Before you dive into panic reading, be strategic. Apply this five-step checklist to ensure you are best able to cover the major areas of your course most likely to be examined within your limited time frame, with limited resources.
1. Review all your subject outlines & highlight important focus topics
Rarely will all the topics within a subject be examined in a final exam. While one problem or essay may trigger several points of law, your lecturer or tutor will often draw your attention to certain areas to focus on. For example, in Law of Torts, negligence law will usually be the major area to be examined, due to its prevalence and complexity.
If possible, check the subject outline or clarify with your lecturer which areas will be covered in the finals. In doing so, you may also discover which chapters, readings, sections of legislation or cases are vital for the exam and from there, you can manage your workload.
2. Get Notes
“If you can, get your hands on a good set of uni notes (from friends, friends-of-friends, co-workers-of-friends, who have done the subject before),” said Kounny Rattley. “It will save you an enormous amount of time. I know more than a few people who spent all their time and energy during semester and leading up until exams preparing the PERFECT set of notes – printed, bound and paginated. Having this will certainly save you precious time in an exam but if you can get someone else to do the ‘grunt work’, you will have that much more time to actually review the notes. Syndicating notes with some friends is also an option.”
Notes are by nature, personalized, and you will always learn best by attending class and writing your own notes. If you do have time, write up your own notes. Perhaps start by tabbing must-read chapters, cases, journal articles and sections of law you know may be covered in the final exam. Journal articles, in particular, are invaluable for a quick, clear explanation of a new area of law or summary of existing legal principles.
Take brief 1-3 page ‘dot-point’ notes on each topic you think will be covered in the final exam, drawing from all these sources – include a quote, reference and where relevant, case or legislation citation. This offers a swift means of understanding key points of your subject, rather than ‘over-learning’ one area and neglecting others.
From this set of notes, you can develop ‘template’ answers to essays or problem questions. Your notes can act as a ‘map’ in the exam, referring you to key legal citations.
3. Find worked answers to legal problems and essays.
Attending final revision lectures and tutorials, as well as throwing up exam hints, may also offer sample exam problems worked through by the lecturer or tutor. How forthcoming an academic may be with exam hints depends on their teaching philosophy and style. Alternatively, published guides to common exam questions and worked answers are readily available at Co-Op bookshops and tend to cover core law subjects.
4. Plan your time.
With all your notes ready, readings tabbed and a selection of worked exam questions at your disposal, you can now clear your current schedule and plan your day-to-day study regime. While everyone revises material and studies differently, we recommend setting about 80% of your time to active reading – making summary notes of each key topic as you go – and preparing ‘template’ answers to questions you think are likely to appear in the exam.

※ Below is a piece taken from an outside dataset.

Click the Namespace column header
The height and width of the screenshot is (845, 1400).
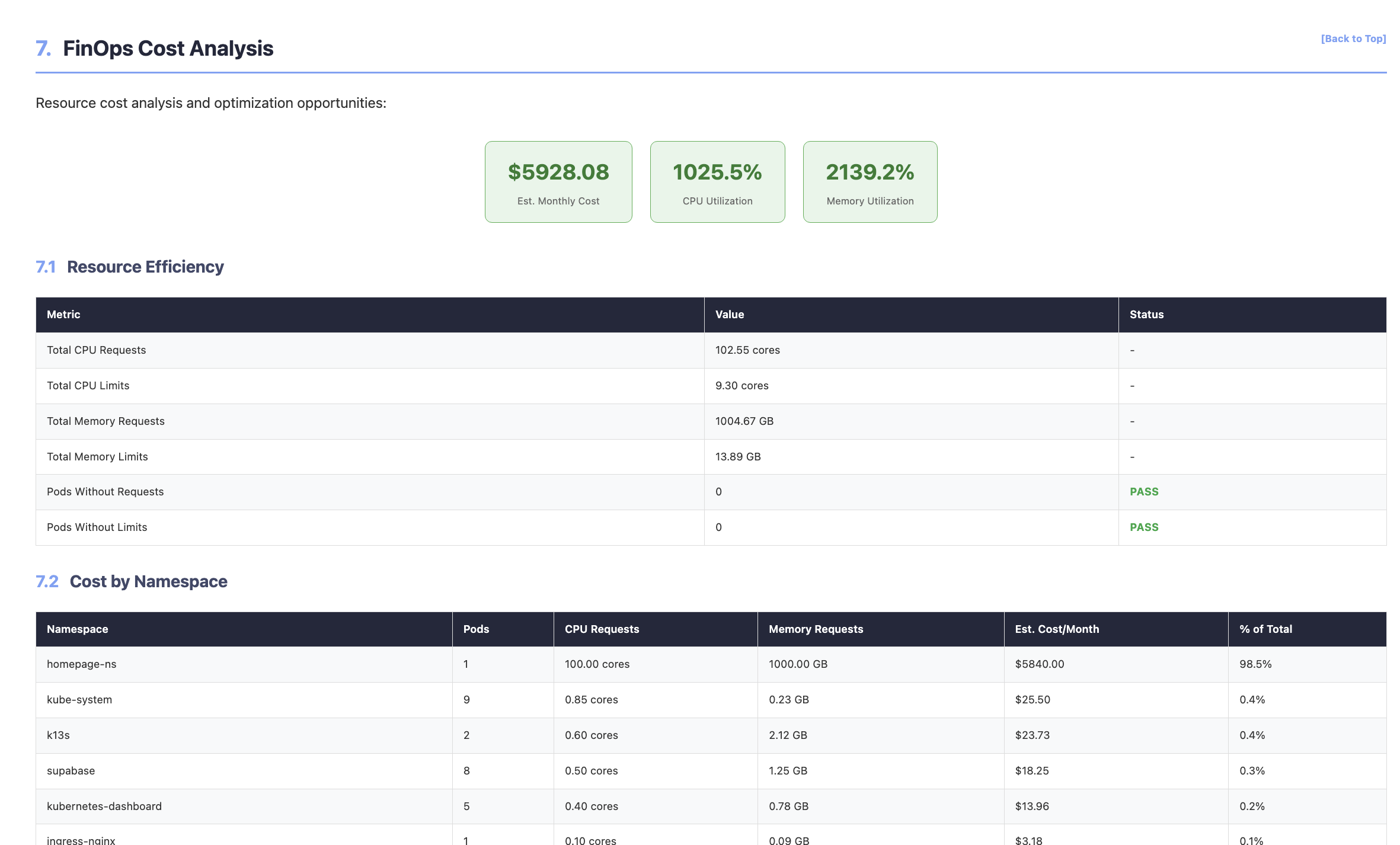(78, 629)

Preparing Template Answers
There’s no trick to template answers. They are simply a way to organise the overload of law you have at hand into a format that you can easily refer to during the exam, in a manner that’s likely to mirror possible exam questions. Worked answers offer a guide to how exam answers should be written in long-form. We don’t recommend your template be a complete long-form written answer. Rather, keep it concise, in dot-points, under clear headings, with specific references to your tabbed readings where more information can be referred under exam time pressure.
Template answers tend to be one page long, with two or three pages at a maximum. If you are really pressed for time, you can split this task between a group of friends and fellow students. It’s an ‘all-purpose’ skeleton answer. Your argument in your exam answer will give it substance.

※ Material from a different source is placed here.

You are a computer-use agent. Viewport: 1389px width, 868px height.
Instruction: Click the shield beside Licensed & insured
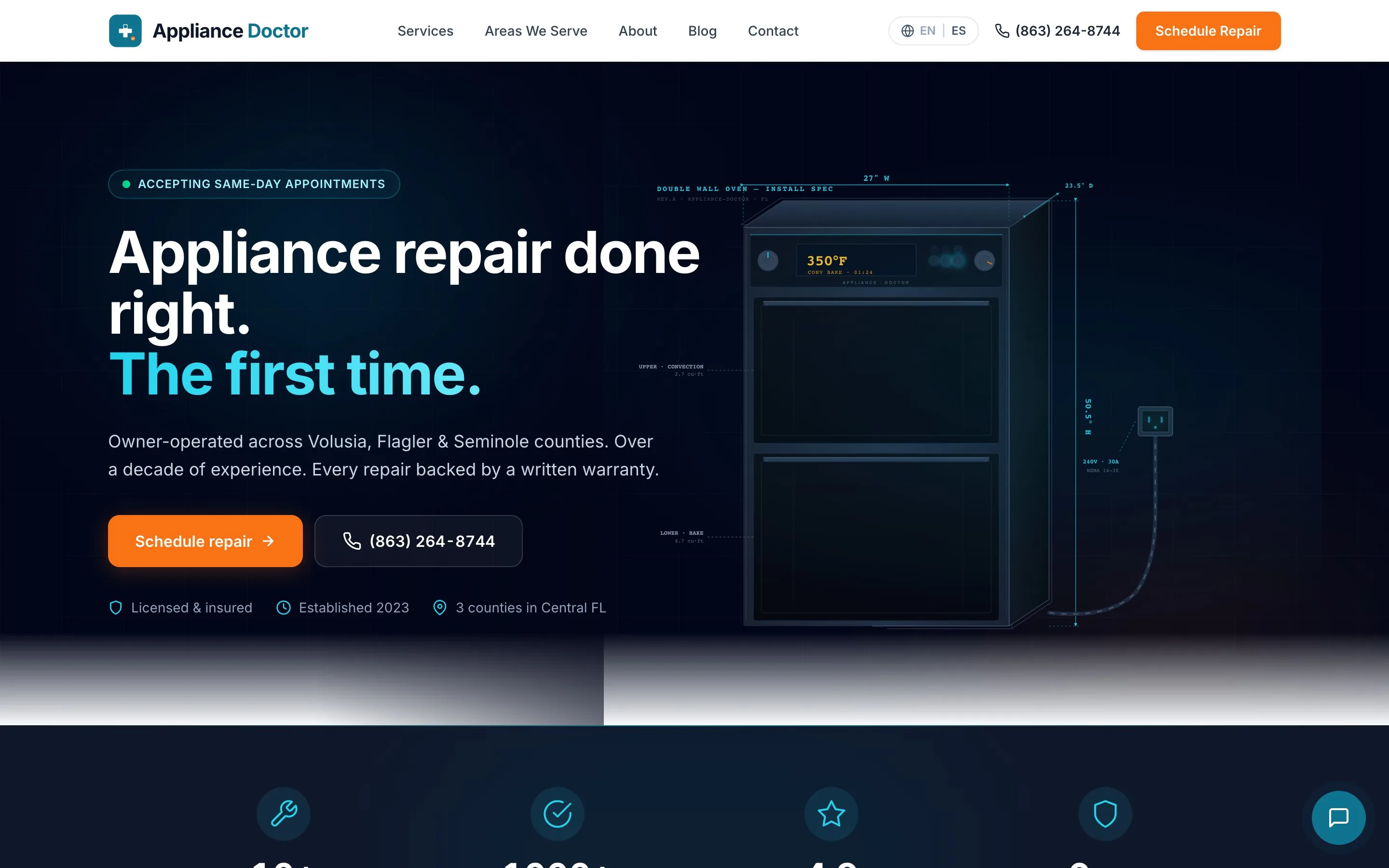[x=115, y=608]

The remaining 20% of your time may be spent working through past exams (See Point 5.)
5. Past Exams
“I cannot stress how useful practice exams are,” said Kounny Rattley. “I would normally work through a few papers with ‘unlimited time’ and then do at least one under ‘exam conditions’ to make sure I was leaving enough time for each question and sure that I was familiar with my notes, textbooks, etc.”

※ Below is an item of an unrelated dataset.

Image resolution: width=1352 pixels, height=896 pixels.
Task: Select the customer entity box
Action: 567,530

If you can find a friend who is both disciplined and not (too) distracting, meet up to do the exams together – verbally, referring to your respective notes, or separately, under exam conditions – so you can compare reasoning and your approach. Remember, the study of law is not a multiple choice exercise in delivering the checkbox ‘right’ answer. It is your approach, the quality and ingenuity of your well-supported argument, which you will be assessed upon. A lawyer in practice does not necessarily look for a one-size-fits-all ‘right’ answer. Instead, they perhaps acknowledge that a multitude of views offers different solutions to different situations.